▶ Excerpted data
+ + + + +
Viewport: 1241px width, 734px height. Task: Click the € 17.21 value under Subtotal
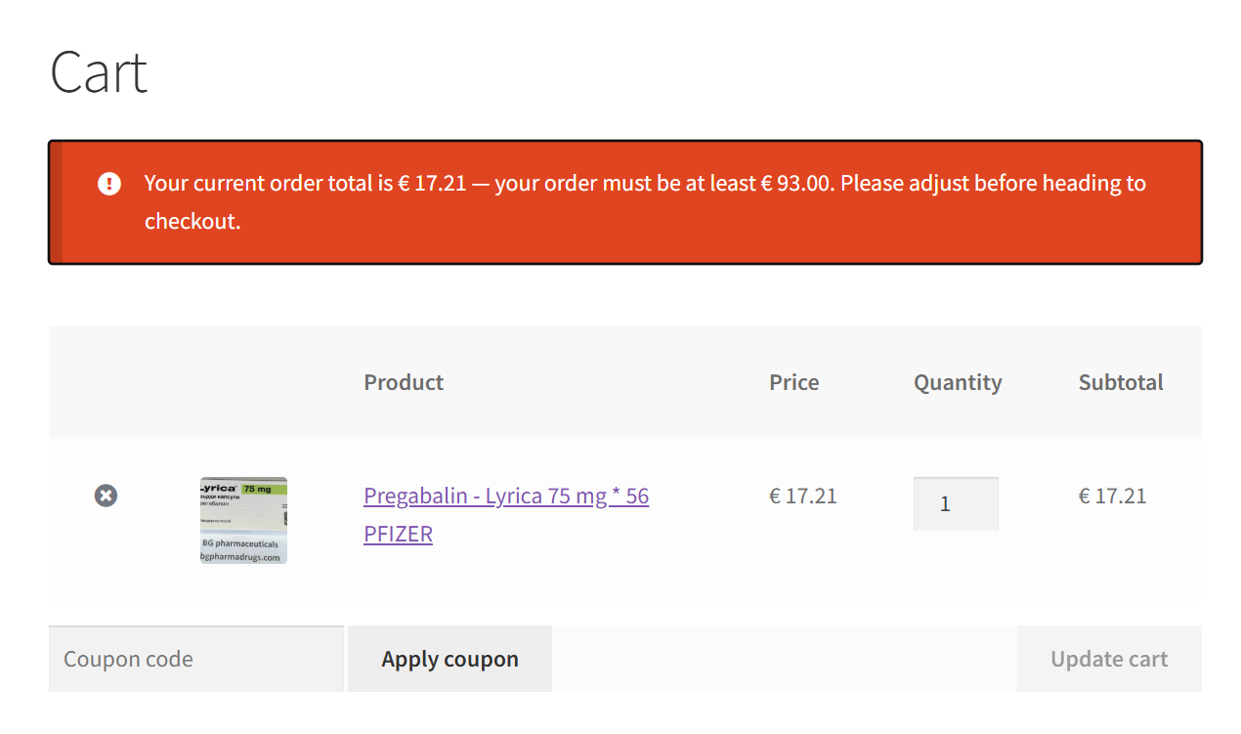pos(1112,496)
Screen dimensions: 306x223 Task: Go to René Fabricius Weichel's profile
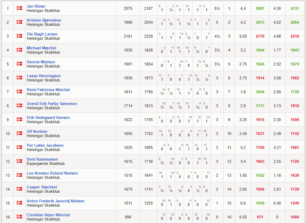click(48, 90)
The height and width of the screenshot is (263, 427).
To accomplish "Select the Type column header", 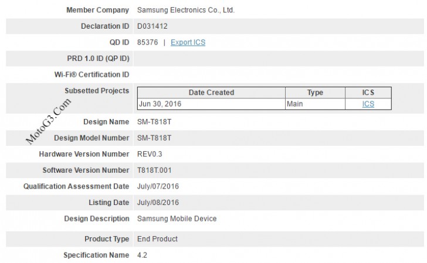I will point(315,93).
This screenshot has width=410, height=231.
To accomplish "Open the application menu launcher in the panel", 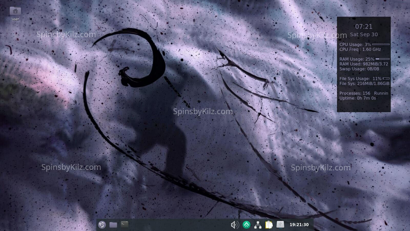I will (102, 225).
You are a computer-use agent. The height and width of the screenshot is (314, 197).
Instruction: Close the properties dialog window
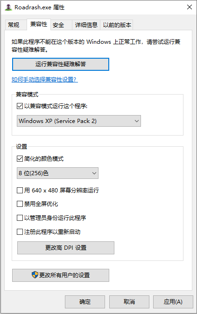(x=190, y=7)
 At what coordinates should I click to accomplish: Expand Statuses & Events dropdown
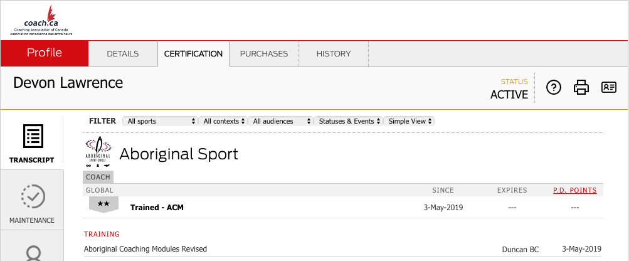pyautogui.click(x=347, y=121)
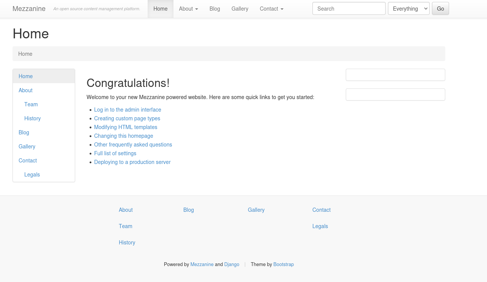This screenshot has width=487, height=282.
Task: Open the Contact dropdown in the navbar
Action: [x=271, y=9]
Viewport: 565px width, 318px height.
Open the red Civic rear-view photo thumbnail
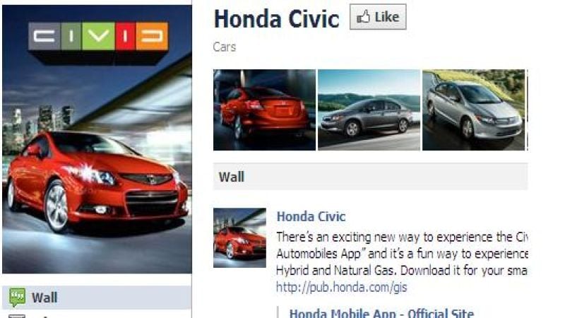[264, 110]
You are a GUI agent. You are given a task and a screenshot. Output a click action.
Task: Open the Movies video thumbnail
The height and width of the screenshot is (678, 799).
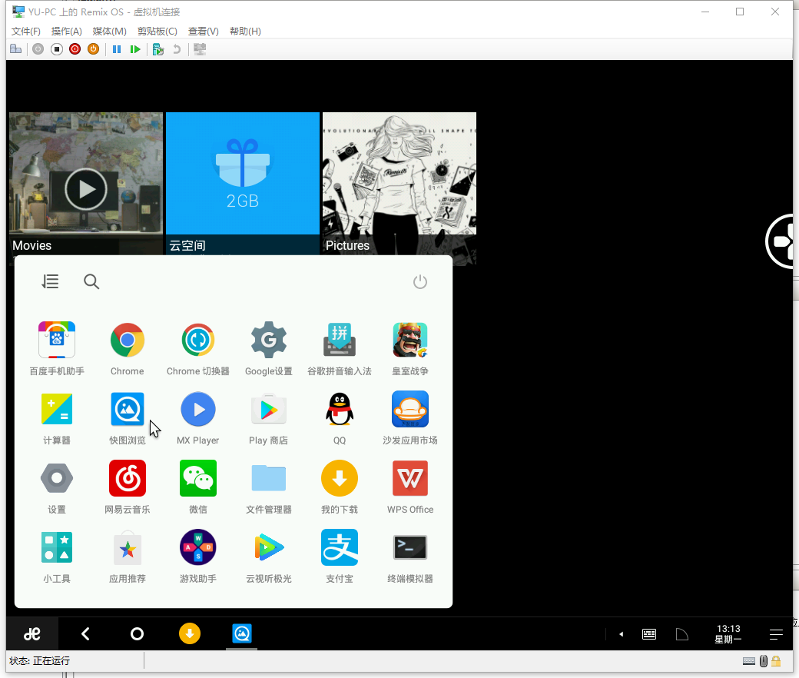click(x=85, y=184)
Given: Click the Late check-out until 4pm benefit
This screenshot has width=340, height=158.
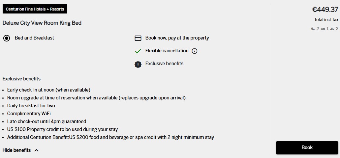Looking at the screenshot, I should (x=46, y=121).
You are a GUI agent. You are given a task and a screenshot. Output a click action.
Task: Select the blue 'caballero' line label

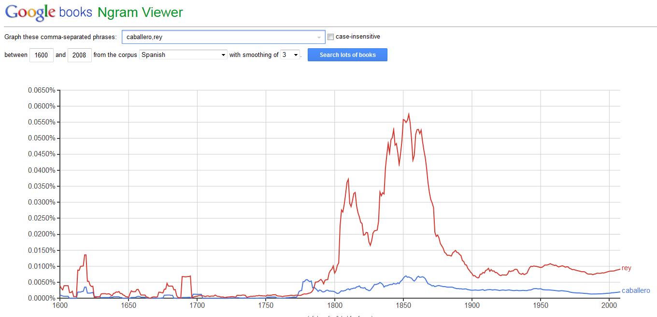tap(636, 290)
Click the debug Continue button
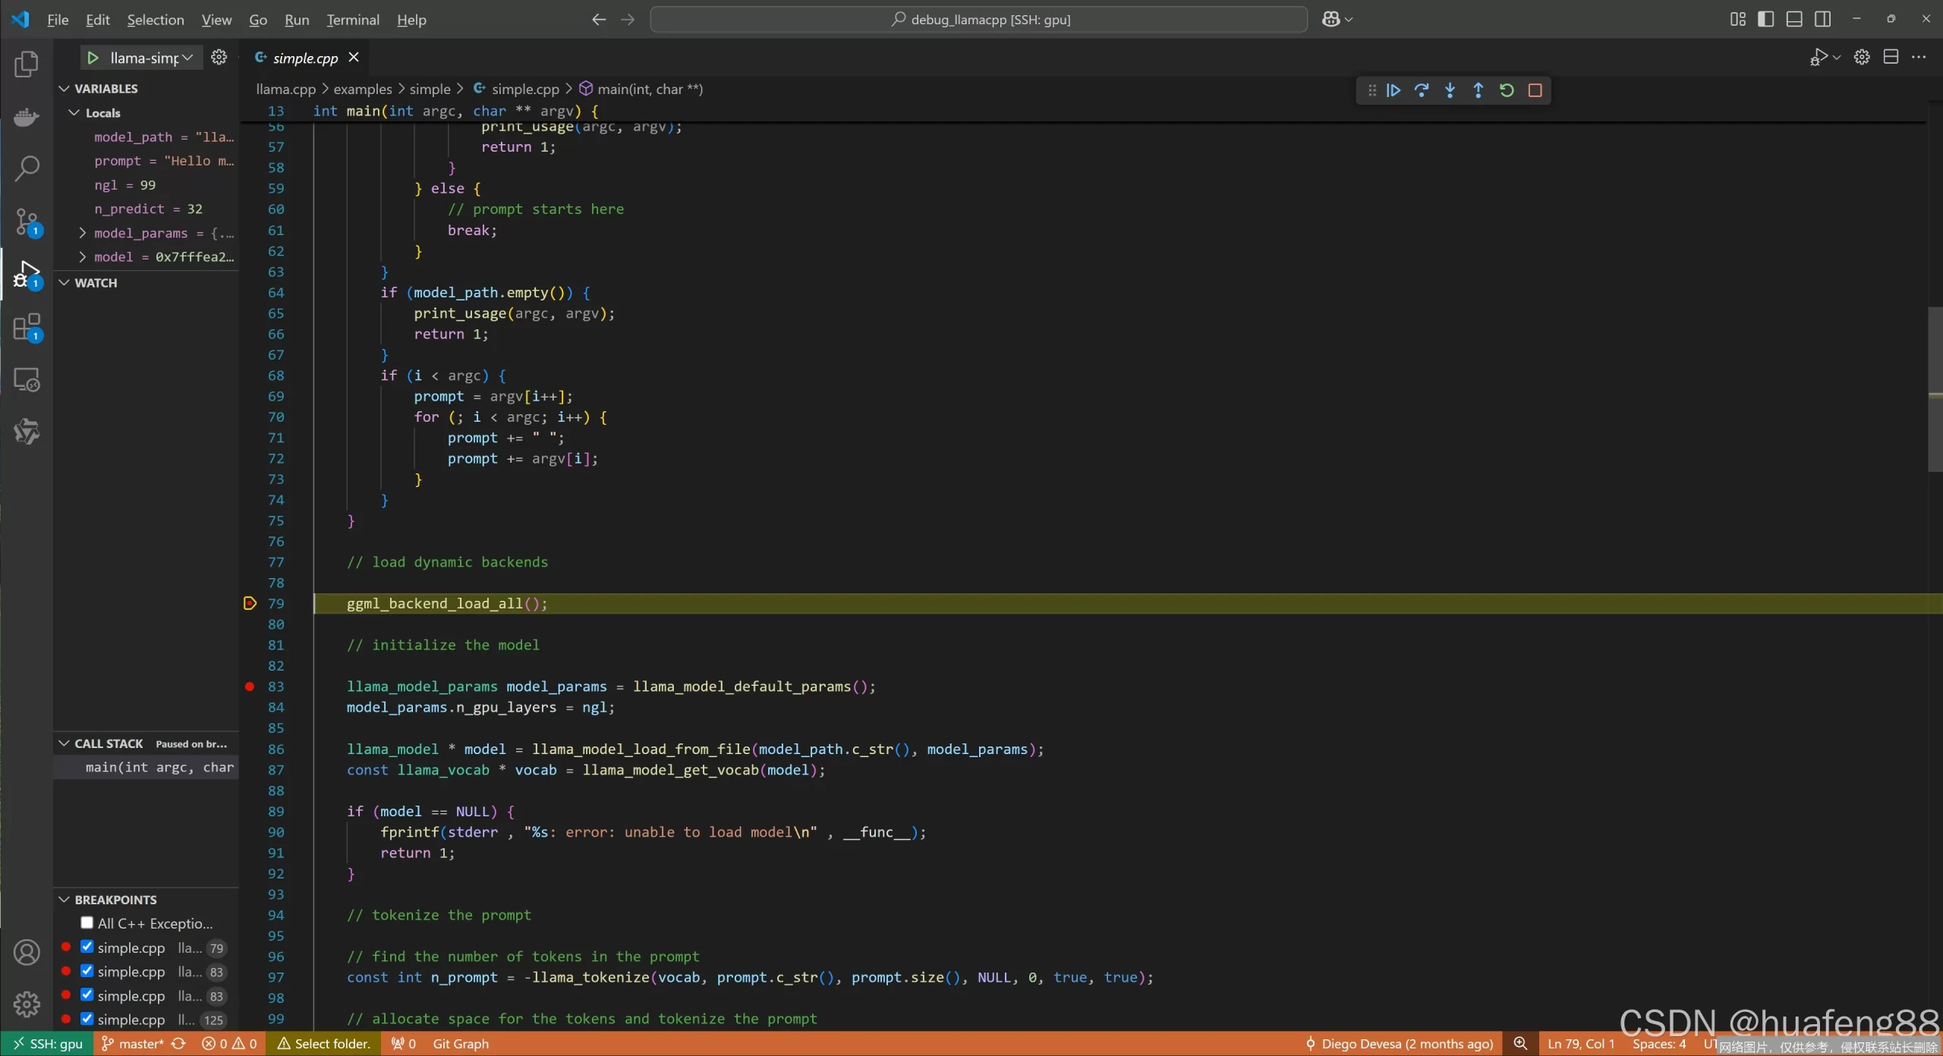Screen dimensions: 1943x1056 click(x=1393, y=90)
+ + + + +
▶ What needs to be done
Write out exactly, and only, the lines from the line holding "Open the red Civic rear-view photo thumbnail" through the end of the data, inclusive, without any pictures.

▶ Answer to the exercise
Open the red Civic rear-view photo thumbnail
[264, 110]
You are a GUI agent. You are given a task and a screenshot. Output a click action.
Task: Open the Movies video thumbnail
The height and width of the screenshot is (678, 799).
click(x=85, y=184)
Given: Click the Late check-out until 4pm benefit
This screenshot has width=340, height=158.
Looking at the screenshot, I should (x=46, y=121).
You are a GUI agent. You are given a task and a screenshot. Output a click action.
Task: Select the blue 'caballero' line label

tap(636, 290)
Click the debug Continue button
Screen dimensions: 1943x1056 click(x=1393, y=90)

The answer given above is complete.